Growth accounting functions

Growth accounting functions track user engagement and retention metrics using an efficient bitwise representation of activity. This approach enables fast computation of cohort analytics, retention rates, and user lifecycle stages.

Core concept: Activity bits

Activity bits encode up to 60 days of user activity as a single BIGINT, where each bit represents whether a user was active on a specific day relative to a reference date.

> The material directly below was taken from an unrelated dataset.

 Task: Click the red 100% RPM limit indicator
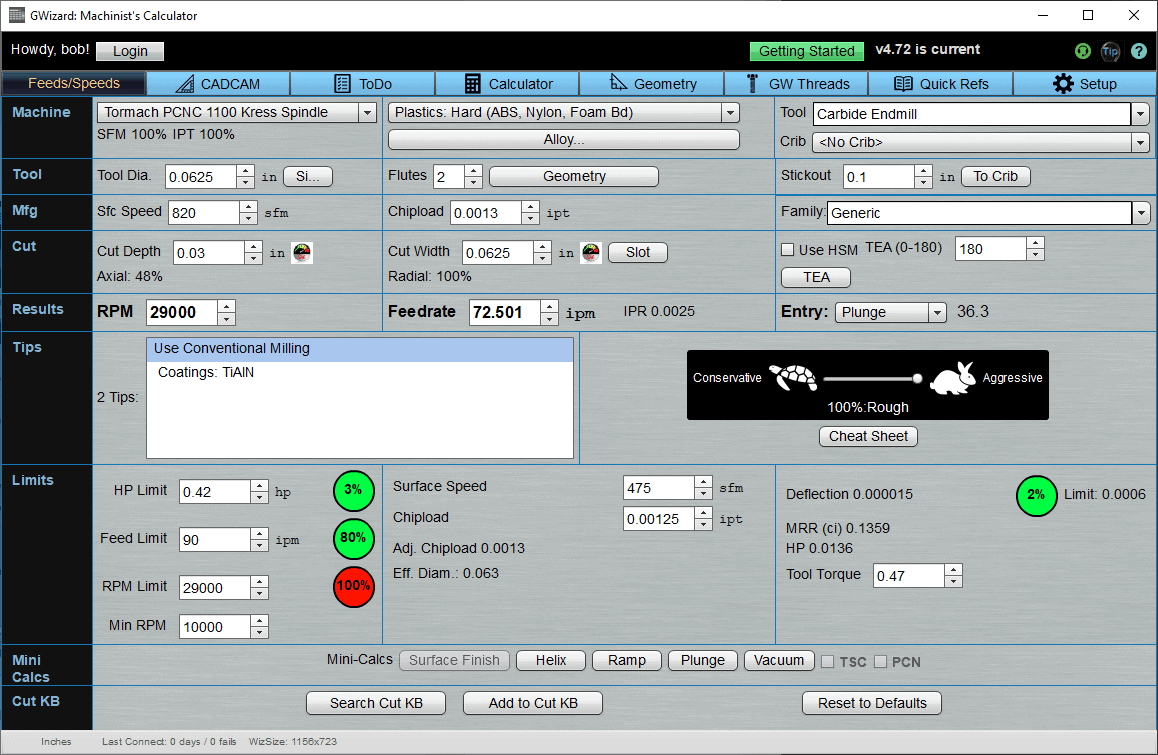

  • Bit 0 (rightmost): Reference date (today)
  • Bit 1: Yesterday
  • Bit 2: 2 days ago
  • ...
  • Bit 59: 59 days ago

Example: Binary 10000000111 means active today, 1 day ago, 2 days ago, and 10 days ago.

Conversion functions

TO_ACTIVITY_BITS()

Converts an array of dates to bitwise representation.

TO_ACTIVITY_BITS(
    dates: ARRAY(DATE),
    reference_date: DATE
) -> BIGINT
sql

FROM_ACTIVITY_BITS()

Converts bitwise representation back to date array.

FROM_ACTIVITY_BITS(
    activity_bits: BIGINT,
    reference_date: DATE
) -> ARRAY(DATE)
sql

BINARY_REPRESENTATION()

Returns human readable binary string (for debugging).

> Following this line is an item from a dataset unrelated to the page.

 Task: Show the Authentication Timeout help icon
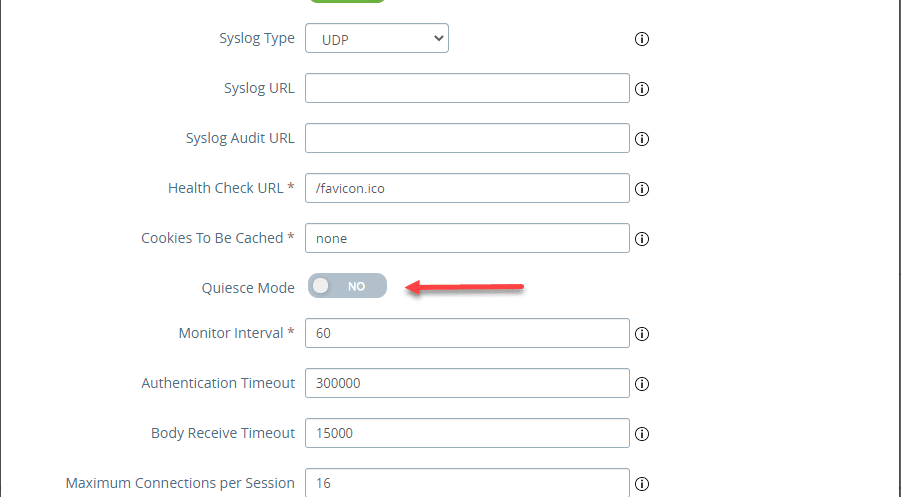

BINARY_REPRESENTATION(activity_bits: BIGINT) -> VARCHAR
sql

Activity analysis functions

IS_ACTIVE()

Checks if user was active within a time window.

IS_ACTIVE(
    activity_bits: BIGINT,
    days_back: INT,              -- Check last N days
    offset_days: INT = 0          -- Starting from M days ago
) -> BOOLEAN
sql

COUNT_ACTIVE()

Counts active days within a time window.

COUNT_ACTIVE(
    activity_bits: BIGINT,
    days_back: INT,
    offset_days: INT = 0
) -> INT
sql

RECENCY()

Returns days since last activity (0 = active today).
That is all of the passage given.